Yes, the rising star as the next Hitler of the Middle East, Erdowie,Erdowo, Erdogan is back on the tracks  using his usual fanatical and obsessive racist mania against Greece this time. I have to remind to the audience that Greece is one of the countries that supported and still supports Turkey’s accession in the EU despite all the problems between the two countries. I, personally ,believe that Greece must change this policy as long as the Neo-Ottoman Sultan is still in power. 

The map shown here was published in a Turkish pro-Erdogan newspaper, Star under a hypothetical scenario which fantasizes how would the Turkish border be if the Treaty of Lausanne was not  taking place one century ago. Attempts by Turkey to seek to revise the country’s borders with Greece are contradictory to international law and are unacceptable in Europe. Erdogan’s comments just add fuel to the fire of the ravaged region.

map-agression-turkey-greece

Star, turkish newspaper is pro-government one.
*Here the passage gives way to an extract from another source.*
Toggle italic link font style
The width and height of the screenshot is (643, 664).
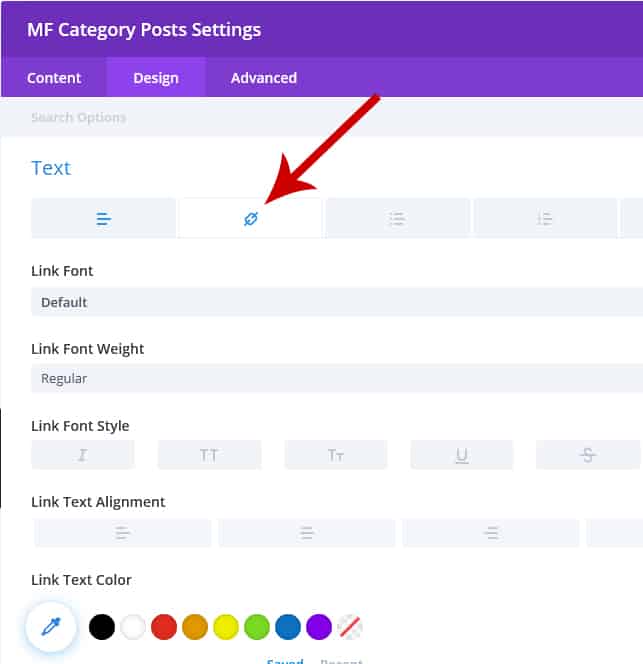tap(82, 455)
However, now they are all pro-government in order to survive in a country where freedom of speech is in danger since the failed coup in July 15th, this year.
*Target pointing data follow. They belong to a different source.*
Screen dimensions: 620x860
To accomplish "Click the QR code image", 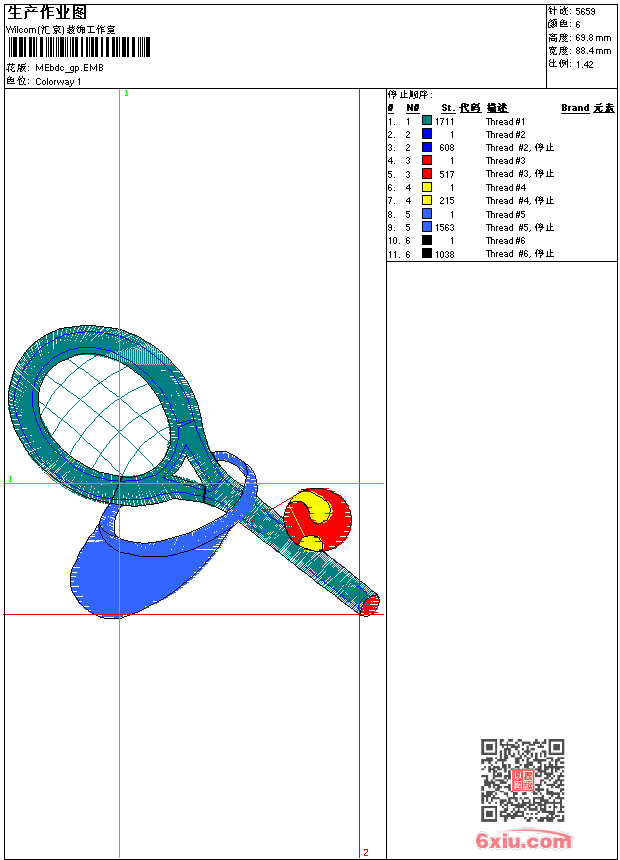I will (x=522, y=780).
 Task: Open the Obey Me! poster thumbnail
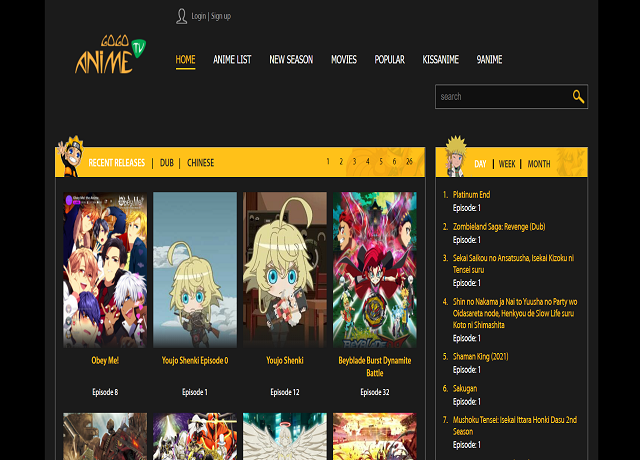[x=105, y=270]
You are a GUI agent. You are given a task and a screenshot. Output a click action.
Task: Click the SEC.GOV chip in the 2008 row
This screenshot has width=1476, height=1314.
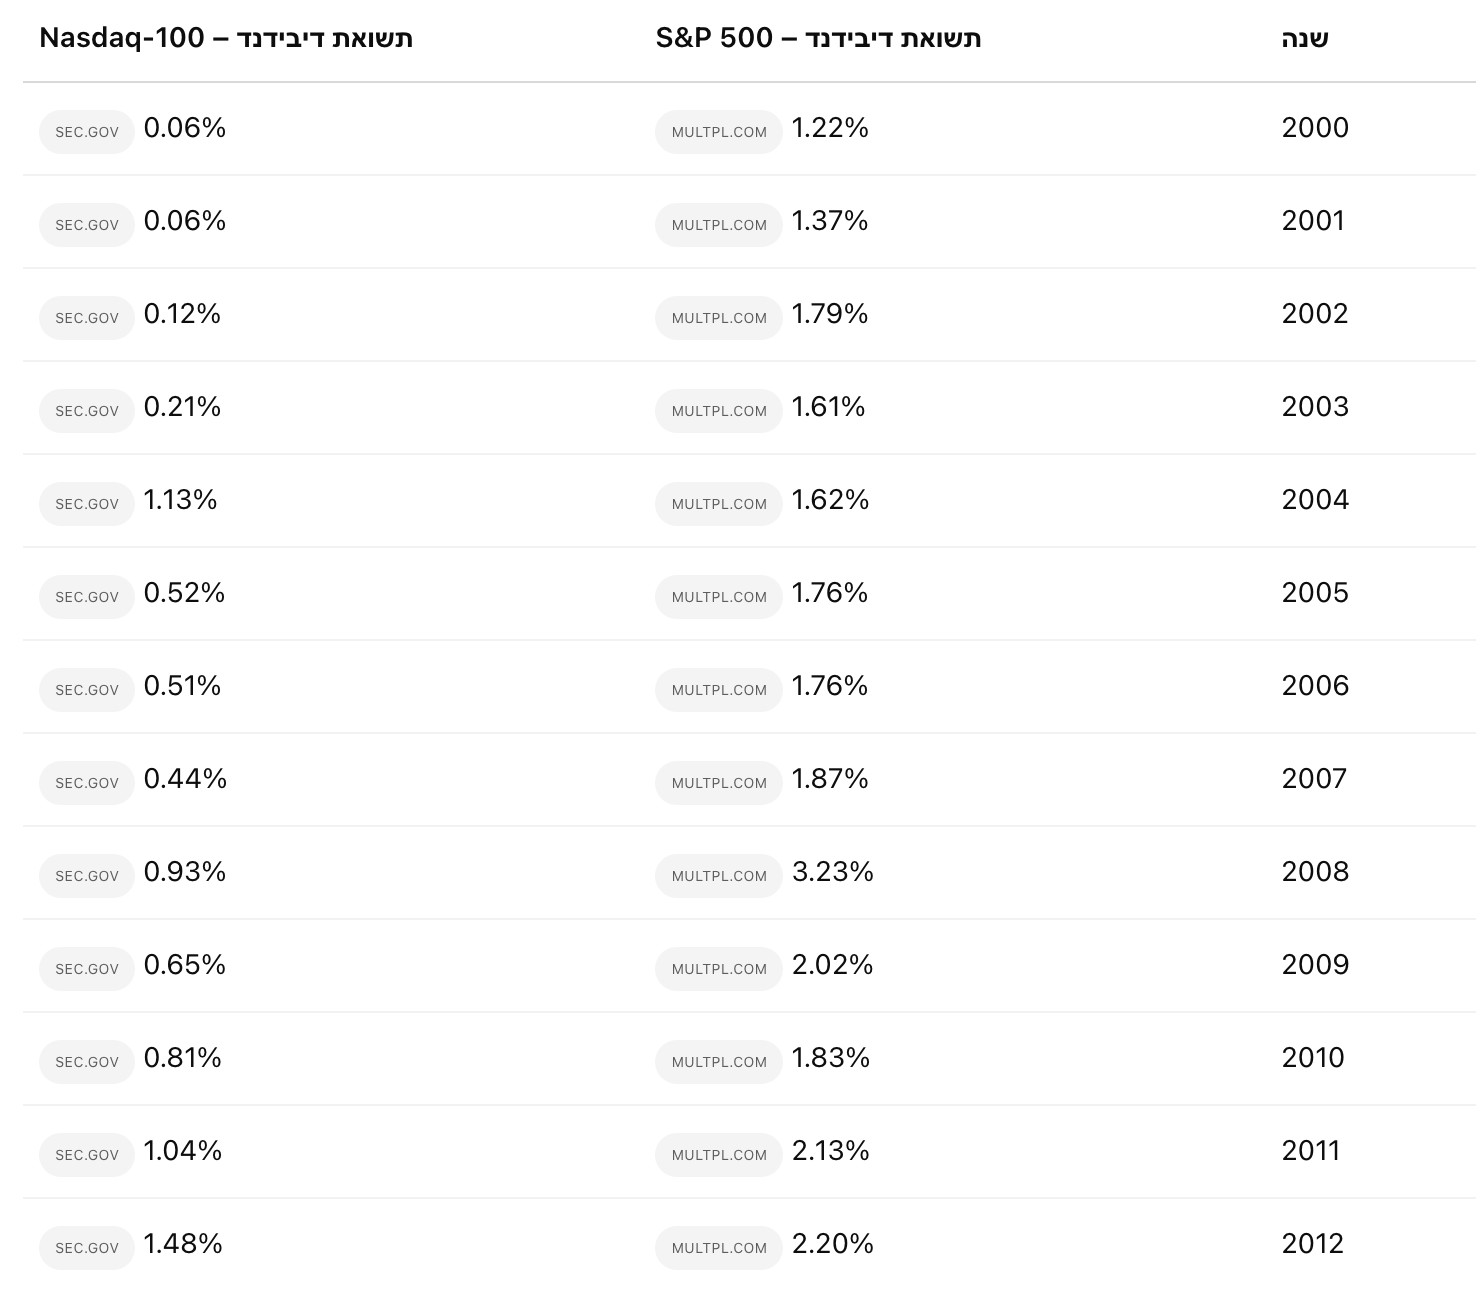tap(87, 876)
At a speech in Ankara the 29th of September, Turkish President Tayyip Erdogan said the Treaty of Lausanne, a 1923 peace accord which forged modern Greece and Turkey’s borders, was essentially a defeat for Turkey because it “gave away” islands to Greece.

The Treaty of Lausanne was signed on July 24, 1923, by Great Britain, France, Italy, Japan, Greece, Romania, the Kingdom of Serbs, Croats and Slovenes and Turkey. It set the current borders of Turkey, documenting the dissolution of the Ottoman Empire.

According to the turkish Hurriyet, Lausanne is considered today to be the founding document of the Turkish Republic. Erdogan’s words received a harsh response from the Turkish opposition. Some opposition members said that this was criticism of Mustafa Kemal Ataturk, the founder of the Turkish state.

By arguing that this treaty was a failure – and not the success that it has been seen as for decades because it gave the Aegean Islands “only a shout away” from Turkey away – Erdoğan was effectively questioning the founding document of modern Turkey.

Ties between Greece and Turkey have suffered strains over the years, because of squabbles over sea boundaries between the two countries and because of divided Cyprus, ethnically split between its Greek and Turkish Cypriot populations since 1974.

The two countries almost went to war over an uninhabited islet in the Aegean in 1996. But tensions have eased over the years, particularly after each rushed to the other’s aid in separate earthquakes affecting both countries in 1999.

Kathimerini, the biggest Greek newspaper, reports that Prime Minister Alexis Tsipras has expressed his “deep concern” to a top NATO commander over these recent comments by Turkish President Recep Tayyip Erdogan.

Greece’s Skai broadcaster reported, citing the country’s diplomatic sources that the Treaty of Lausanne had been recognized by the entire civilized world and Turkey could not challenge it. All Greek political parties ( as the kke -communist party)also condemned Erdogan’s remarks, calling them provocative.

The map was released on the occasion of the debate that is taking place now in Turkey on Ankara’s rights in Aleppo, Syria. A city, which was the third largest of the Ottoman Empire and lost after the Treaty of Ankara, like Mosul.

It is clear that the Turks want to challenge all conditions of that period and to proceed to a somehow reconstitution of the Ottoman Empire. Indeed, the Turkish argument is that the war in Syria and the massacres made by ISIS in Iraq ans Syria wouldn’t happen  if the cities of  Aleppo and Mosul, were Turkish!

Ankara’s Mayor İbrahim Melih Gökçek took things even further further with the tweet and map below. The Mayor expands on Erdogan’s claims, to include all the Aegean islands, including Crete.

Dissidents of the Erdogan regime have been seeking refuge in Greece, adding to the pressure on Greece. I hope that the radical left SYRIZA government is giving this the attention it deserves after Erdogan’s threats.

In an interview with Sputnik, Turkish opposition lawmakers Levent Gok and Erkan Akcay described Erdogan’s statement as unacceptable. They noted that the discussion over the Lausanne Treaty is an attempt by the government to draw public attention from the actual problems, including the extension of a state of emergency for another 90 days.